■ **Provided records**:
+--

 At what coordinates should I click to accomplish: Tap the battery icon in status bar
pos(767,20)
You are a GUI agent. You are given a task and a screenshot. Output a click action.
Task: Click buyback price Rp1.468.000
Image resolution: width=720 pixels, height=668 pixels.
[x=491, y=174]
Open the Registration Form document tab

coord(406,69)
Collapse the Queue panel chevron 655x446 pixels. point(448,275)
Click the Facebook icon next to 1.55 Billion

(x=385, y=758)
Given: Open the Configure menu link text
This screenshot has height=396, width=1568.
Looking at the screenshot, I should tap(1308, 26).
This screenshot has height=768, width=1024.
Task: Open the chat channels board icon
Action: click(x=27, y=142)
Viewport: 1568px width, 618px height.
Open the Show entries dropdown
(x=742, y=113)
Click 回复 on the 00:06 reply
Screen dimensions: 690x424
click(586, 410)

+--

■ **Instructions for the task**: Output the full listing. Match it exactly.

■ **Solution for this exercise**:
 At what coordinates should I click to accomplish: Tap the battery icon in status bar
pos(767,20)
You are a GUI agent. You are given a task and a screenshot. Output a click action.
Task: Click buyback price Rp1.468.000
Image resolution: width=720 pixels, height=668 pixels.
[x=491, y=174]
Open the Registration Form document tab

coord(406,69)
Collapse the Queue panel chevron 655x446 pixels. point(448,275)
Click the Facebook icon next to 1.55 Billion

(x=385, y=758)
Given: Open the Configure menu link text
This screenshot has height=396, width=1568.
Looking at the screenshot, I should tap(1308, 26).
This screenshot has height=768, width=1024.
Task: Open the chat channels board icon
Action: click(x=27, y=142)
Viewport: 1568px width, 618px height.
Open the Show entries dropdown
(x=742, y=113)
Click 回复 on the 00:06 reply
Screen dimensions: 690x424
click(586, 410)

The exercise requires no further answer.